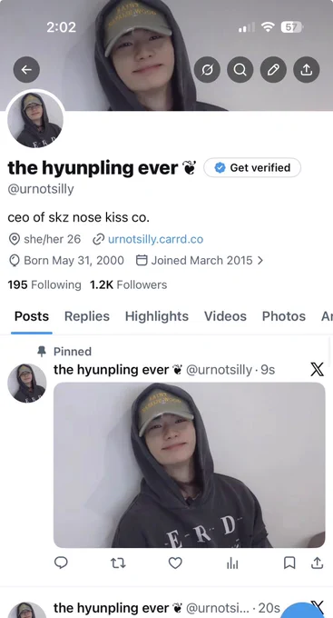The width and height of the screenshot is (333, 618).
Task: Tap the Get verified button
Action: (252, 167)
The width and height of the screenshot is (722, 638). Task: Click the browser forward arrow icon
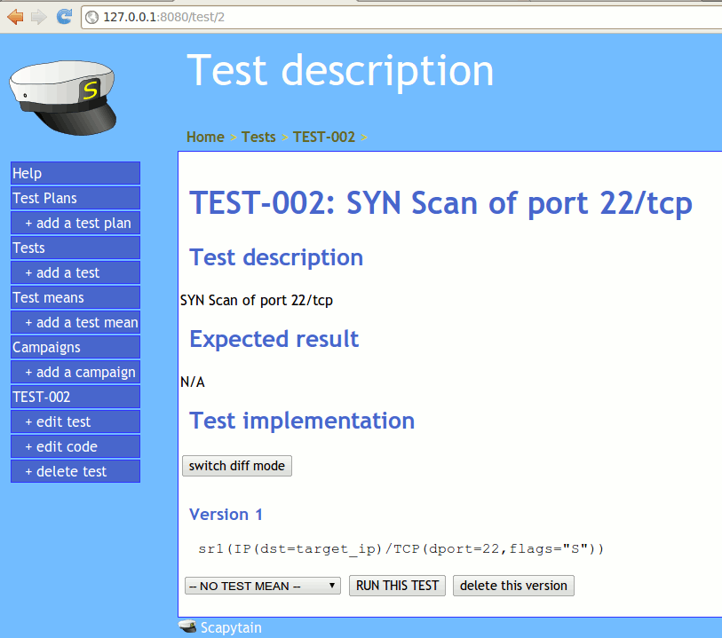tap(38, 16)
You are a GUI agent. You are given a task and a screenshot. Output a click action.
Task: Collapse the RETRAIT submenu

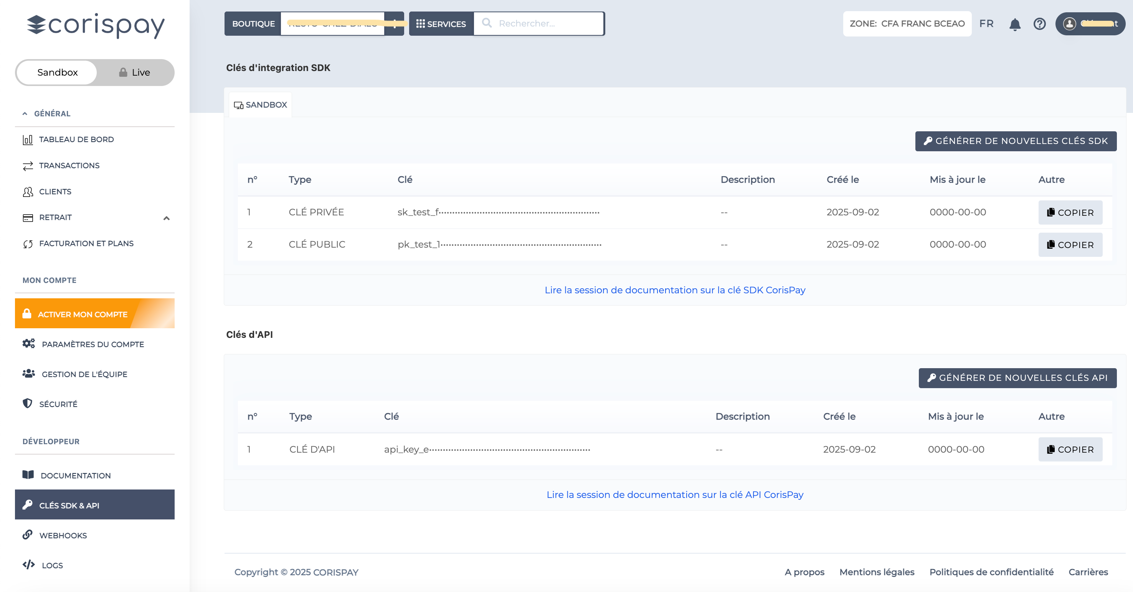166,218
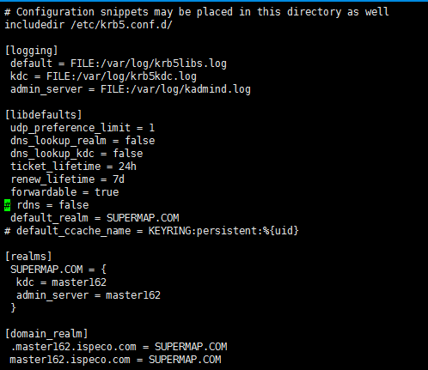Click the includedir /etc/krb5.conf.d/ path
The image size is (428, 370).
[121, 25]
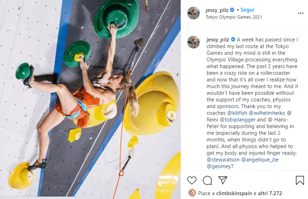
----
▸ **WRITTEN TASK**: Please quote every line of the records above word for word, leaving out the pictures.

▸ **SOLUTION FOR THIS TASK**:
The width and height of the screenshot is (333, 618).
Task: Tap the Get verified button
Action: (252, 167)
The width and height of the screenshot is (722, 638). Task: Click the browser forward arrow icon
tap(38, 16)
You are a GUI agent. You are given a task and a screenshot. Output a click action.
Task: Collapse the RETRAIT submenu

166,218
Click the includedir /etc/krb5.conf.d/ path
The image size is (428, 370).
[121, 25]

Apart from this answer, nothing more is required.